Die Beiträge verteilen sich auf fünf Abschnitte. Im Anschluss an eine Einleitung, in der Klaus Herbers, Gert Melville und Gordon Blennemann den Ansatz des Bandes anhand von Überlegungen zum Begriff der Zentralität in Verbindung mit dem Papsttum des 12. und 13. Jahrhunderts umreißen (9-21), gibt zunächst Agostino Paravicini Bagliani einen Überblick über die Verwendung des Europa-Begriffs in päpstlichen Quellen (23-34). Dabei betrachtet er die Verwendung des hinter dem Terminus stehenden Konzepts in Verbindung mit dem seit dem 9. Jahrhundert wesentlich häufiger gebrauchten christianitas-Begriff: im Hochmittelalter weitgehend von der Vorstellung einer nicht geographisch begrenzten Christenheit verdrängt, erfuhr Europa als christlich konnotierte Formation unter dem Ansturm der Türken im 14. und 15. Jahrhundert in den Quellen eine Wiederbelebung. In einem zweiten Abschnitt zur "Generierung und Diffusion neuer Ordnungskonfigurationen" behandelt Uta Renate Blumenthal die Verbreitung der Statuten des III. Laterankonzils über Kirchenrechtssammlungen an der Peripherie, die vom dort vorhandenen Bedarf an verbindlichen Rechtsauskünften gesteuert wurde (37-49).

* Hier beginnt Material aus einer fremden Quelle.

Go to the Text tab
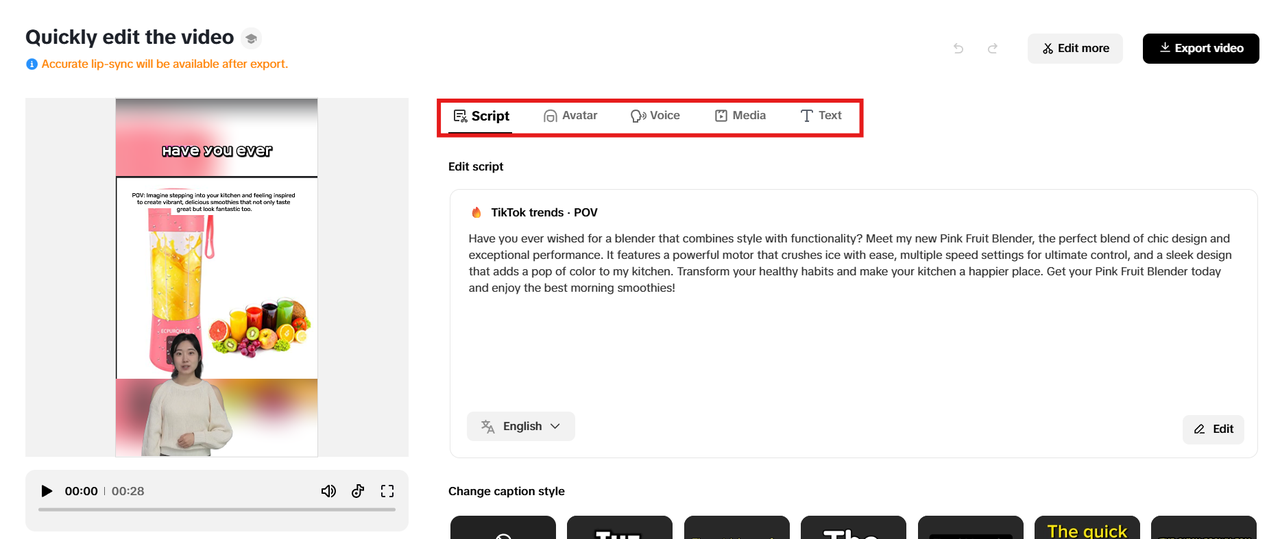 coord(821,116)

Der nächste Abschnitt ist der "Kommunikationssukzession und -sicherung" gewidmet. Zunächst thematisiert Jean-Marie Martin das Neben- und Miteinander von griechischen und lateinischen Klöstern in Süditalien und den damit einhergehenden Kulturtransfer, der die beiden monastischen Sphären und Byzanz mit den griechischen Klöstern seit dem Frühmittelalter verwob und schließlich mit der zunehmende Akkulturation der Griechen im Westen und den seit dem 11. Jahrhundert deutlich werdenden Unterschieden zwischen Ost und West endete (53-70). Maria Pia Alberzoni stellt in ihrem Aufsatz das Papsttum in seiner Beziehung zu den religiösen Gemeinschaften Norditaliens als stärker reagierende Autorität dar, zeigt aber auch das wachsende lokale Interesse an der Kurie, das durch die Kreuzzugspredigt geweckt wurde (71-86). Dem ostmitteleuropäischen Raum wendet sich Waldemar Könighaus in seinem Beitrag zu (87-98). Er unterstreicht das wechselseitige Verhältnis zwischen der Zunahme von Anfragen seitens der Peripherie und dem gesteigerten Engagement des Papsttums. Anhand der Überlieferungsdichte stellt er fest, dass Polen, Böhmen und Ungarn im Vergleich zu anderen Teilen Europas "verspätet" in den päpstlichen Handlungshorizont einbezogen wurden (98). Christian Grasso widmet sich anhand von Einträgen aus dem Register Honorius' III., von denen neun am Ende des Beitrags abgedruckt sind, den Bemühungen, mit denen der Papst sein Kreuzzugsprojekt an der Peripherie zu kommunizieren und zu finanzieren suchte (99-129): insbesondere die Predigten stechen hier hervor.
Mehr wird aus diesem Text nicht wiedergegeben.